Earlier you mentioned an ad agency as a former employer that you recently quit. Was it to focus more time on your writing? Did you enjoy working in advertising?
I liked working at the agency. Last night after dinner we were passing around the laptop sharing ads. Someone showed the old Errol Morris Miller Lite ads W+K did that look like they could have come out last week despite being 15 years old. And then I was showing the work Taco Bell was doing in the 70s and 80s when they were tasked with inventing and designing and then explaining Mexican food to whole swaths of the country. Advertising is the ultimate modern cultural artifact.

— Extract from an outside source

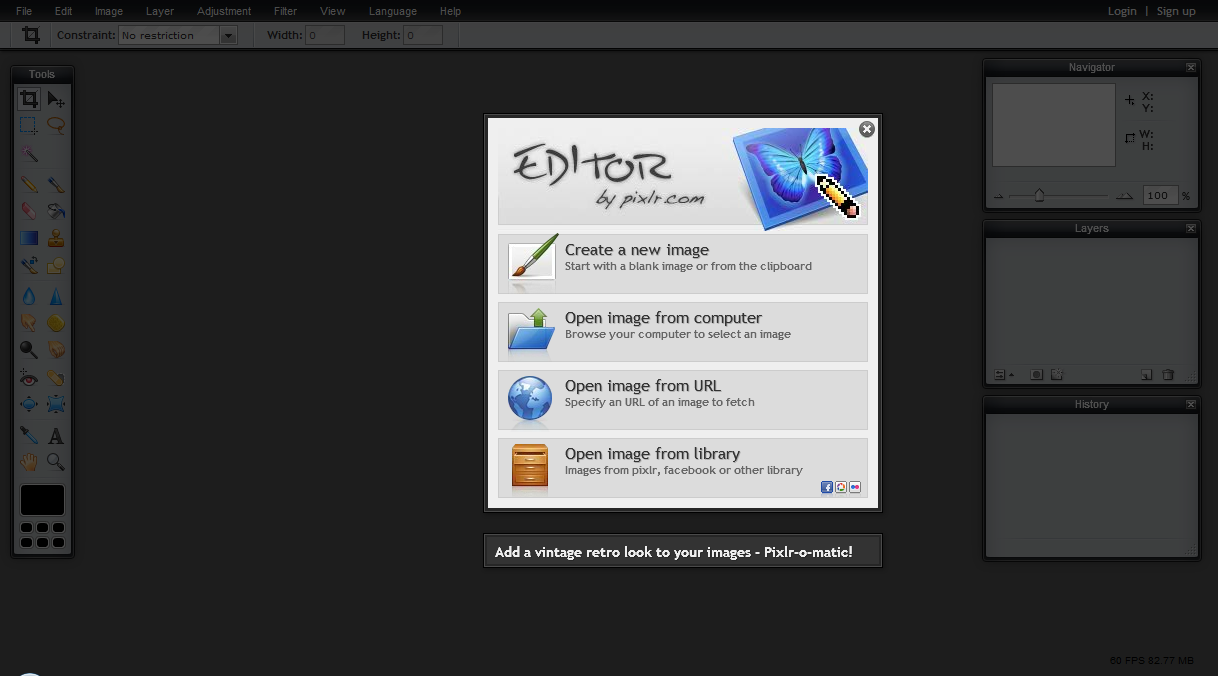Pick the Magic Wand tool
This screenshot has width=1220, height=676.
[29, 154]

I quit to spend more time writing but I’ll be back in it. I like the challenge and the constraints. I like getting out of my head and meeting new people. And freelance work is like all that with fewer houseplants around the office desk.
Does everyone really bring their dog(s) to work in LA?
That is a bold lie perpetuated by Hollywood. In most places the carpet is too nice.
I know you’re working on your second novel right now. Can you tell us anything about it?
It’s about love and loss and the ways in which we are stubborn and how that helps and hurts us. It’s historical fiction.
When can we see it?
Last night I dreamed I answered this question by saying it was Wizard of Oz fanfiction which is a bold lie perpetuated by Hollywood. I don’t know exactly when it will be ready! A year and a half at the soonest. I’ve got to give it its due.